* [Records contained in a dataset]:
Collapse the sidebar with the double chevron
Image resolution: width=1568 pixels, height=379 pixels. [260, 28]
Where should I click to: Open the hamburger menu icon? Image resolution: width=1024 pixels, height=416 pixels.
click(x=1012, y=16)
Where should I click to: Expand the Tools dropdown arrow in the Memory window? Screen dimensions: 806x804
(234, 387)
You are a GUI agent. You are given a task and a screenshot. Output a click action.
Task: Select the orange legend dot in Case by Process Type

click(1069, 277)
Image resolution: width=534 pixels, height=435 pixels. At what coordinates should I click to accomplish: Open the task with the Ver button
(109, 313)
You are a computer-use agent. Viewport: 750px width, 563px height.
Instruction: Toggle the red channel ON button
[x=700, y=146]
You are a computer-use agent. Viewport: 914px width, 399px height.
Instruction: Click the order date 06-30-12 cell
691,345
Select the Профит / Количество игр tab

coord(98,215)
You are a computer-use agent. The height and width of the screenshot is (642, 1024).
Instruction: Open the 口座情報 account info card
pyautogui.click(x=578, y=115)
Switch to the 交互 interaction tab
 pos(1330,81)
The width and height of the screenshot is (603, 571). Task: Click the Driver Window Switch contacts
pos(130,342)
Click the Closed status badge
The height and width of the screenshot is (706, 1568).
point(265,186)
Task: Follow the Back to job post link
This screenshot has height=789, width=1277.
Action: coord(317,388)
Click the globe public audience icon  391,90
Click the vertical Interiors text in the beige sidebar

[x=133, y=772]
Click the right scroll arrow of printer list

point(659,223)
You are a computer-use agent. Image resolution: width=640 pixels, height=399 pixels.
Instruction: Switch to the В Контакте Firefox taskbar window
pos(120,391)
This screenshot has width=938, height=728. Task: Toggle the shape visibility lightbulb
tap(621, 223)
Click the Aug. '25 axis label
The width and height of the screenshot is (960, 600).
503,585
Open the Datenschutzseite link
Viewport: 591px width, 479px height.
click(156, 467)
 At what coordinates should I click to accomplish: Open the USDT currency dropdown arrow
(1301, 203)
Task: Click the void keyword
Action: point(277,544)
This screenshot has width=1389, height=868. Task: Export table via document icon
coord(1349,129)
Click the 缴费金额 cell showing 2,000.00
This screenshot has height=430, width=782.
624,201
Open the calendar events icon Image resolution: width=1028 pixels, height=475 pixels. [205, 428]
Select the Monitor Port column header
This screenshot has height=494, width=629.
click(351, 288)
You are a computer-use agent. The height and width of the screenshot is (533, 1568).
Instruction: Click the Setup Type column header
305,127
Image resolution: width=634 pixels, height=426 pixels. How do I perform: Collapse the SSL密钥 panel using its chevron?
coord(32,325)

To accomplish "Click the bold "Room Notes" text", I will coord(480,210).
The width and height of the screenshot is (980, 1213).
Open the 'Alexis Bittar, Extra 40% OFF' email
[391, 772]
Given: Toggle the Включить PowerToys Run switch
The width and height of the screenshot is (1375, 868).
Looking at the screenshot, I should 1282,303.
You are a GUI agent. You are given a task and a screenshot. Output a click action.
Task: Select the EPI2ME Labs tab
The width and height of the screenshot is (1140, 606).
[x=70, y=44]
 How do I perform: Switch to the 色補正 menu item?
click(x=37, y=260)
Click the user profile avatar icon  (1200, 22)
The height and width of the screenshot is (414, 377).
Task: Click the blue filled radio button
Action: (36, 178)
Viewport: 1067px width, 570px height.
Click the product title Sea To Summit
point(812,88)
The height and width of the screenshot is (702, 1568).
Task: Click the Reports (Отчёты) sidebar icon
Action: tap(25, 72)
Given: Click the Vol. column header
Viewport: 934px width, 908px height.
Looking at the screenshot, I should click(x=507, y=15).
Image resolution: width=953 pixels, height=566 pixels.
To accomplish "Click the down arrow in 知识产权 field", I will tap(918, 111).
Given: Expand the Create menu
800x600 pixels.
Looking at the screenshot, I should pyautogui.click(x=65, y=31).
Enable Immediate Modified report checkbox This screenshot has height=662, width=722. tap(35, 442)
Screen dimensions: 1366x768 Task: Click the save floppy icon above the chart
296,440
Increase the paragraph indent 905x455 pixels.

* [WHAT NEEDS TO BE DONE]:
Repeat the records above with every character intact.

* [EXERCISE ANSWER]:
Collapse the sidebar with the double chevron
Image resolution: width=1568 pixels, height=379 pixels. [260, 28]
Where should I click to: Open the hamburger menu icon? Image resolution: width=1024 pixels, height=416 pixels.
click(x=1012, y=16)
Where should I click to: Expand the Tools dropdown arrow in the Memory window? Screen dimensions: 806x804
(234, 387)
You are a GUI agent. You are given a task and a screenshot. Output a click action.
Task: Select the orange legend dot in Case by Process Type

click(1069, 277)
Image resolution: width=534 pixels, height=435 pixels. At what coordinates should I click to accomplish: Open the task with the Ver button
(109, 313)
You are a computer-use agent. Viewport: 750px width, 563px height.
Instruction: Toggle the red channel ON button
[x=700, y=146]
You are a computer-use agent. Viewport: 914px width, 399px height.
Instruction: Click the order date 06-30-12 cell
691,345
Select the Профит / Количество игр tab

coord(98,215)
You are a computer-use agent. The height and width of the screenshot is (642, 1024).
Instruction: Open the 口座情報 account info card
pyautogui.click(x=578, y=115)
Switch to the 交互 interaction tab
 pos(1330,81)
The width and height of the screenshot is (603, 571). Task: Click the Driver Window Switch contacts
pos(130,342)
Click the Closed status badge
The height and width of the screenshot is (706, 1568).
point(265,186)
Task: Follow the Back to job post link
This screenshot has height=789, width=1277.
Action: coord(317,388)
Click the globe public audience icon  391,90
Click the vertical Interiors text in the beige sidebar

[x=133, y=772]
Click the right scroll arrow of printer list

point(659,223)
You are a computer-use agent. Image resolution: width=640 pixels, height=399 pixels.
Instruction: Switch to the В Контакте Firefox taskbar window
pos(120,391)
This screenshot has width=938, height=728. Task: Toggle the shape visibility lightbulb
tap(621, 223)
Click the Aug. '25 axis label
The width and height of the screenshot is (960, 600).
503,585
Open the Datenschutzseite link
Viewport: 591px width, 479px height.
click(156, 467)
 At what coordinates should I click to accomplish: Open the USDT currency dropdown arrow
(1301, 203)
Task: Click the void keyword
Action: point(277,544)
This screenshot has width=1389, height=868. Task: Export table via document icon
coord(1349,129)
Click the 缴费金额 cell showing 2,000.00
This screenshot has height=430, width=782.
624,201
Open the calendar events icon Image resolution: width=1028 pixels, height=475 pixels. [205, 428]
Select the Monitor Port column header
This screenshot has height=494, width=629.
click(351, 288)
You are a computer-use agent. The height and width of the screenshot is (533, 1568).
Instruction: Click the Setup Type column header
305,127
Image resolution: width=634 pixels, height=426 pixels. How do I perform: Collapse the SSL密钥 panel using its chevron?
coord(32,325)

To accomplish "Click the bold "Room Notes" text", I will coord(480,210).
The width and height of the screenshot is (980, 1213).
Open the 'Alexis Bittar, Extra 40% OFF' email
[391, 772]
Given: Toggle the Включить PowerToys Run switch
The width and height of the screenshot is (1375, 868).
Looking at the screenshot, I should 1282,303.
You are a GUI agent. You are given a task and a screenshot. Output a click action.
Task: Select the EPI2ME Labs tab
The width and height of the screenshot is (1140, 606).
[x=70, y=44]
 How do I perform: Switch to the 色補正 menu item?
click(x=37, y=260)
Click the user profile avatar icon  (1200, 22)
The height and width of the screenshot is (414, 377).
Task: Click the blue filled radio button
Action: (36, 178)
Viewport: 1067px width, 570px height.
Click the product title Sea To Summit
point(812,88)
The height and width of the screenshot is (702, 1568).
Task: Click the Reports (Отчёты) sidebar icon
Action: tap(25, 72)
Given: Click the Vol. column header
Viewport: 934px width, 908px height.
Looking at the screenshot, I should click(x=507, y=15).
Image resolution: width=953 pixels, height=566 pixels.
To accomplish "Click the down arrow in 知识产权 field", I will tap(918, 111).
Given: Expand the Create menu
800x600 pixels.
Looking at the screenshot, I should pyautogui.click(x=65, y=31).
Enable Immediate Modified report checkbox This screenshot has height=662, width=722. tap(35, 442)
Screen dimensions: 1366x768 Task: Click the save floppy icon above the chart
296,440
Increase the paragraph indent 905x455 pixels.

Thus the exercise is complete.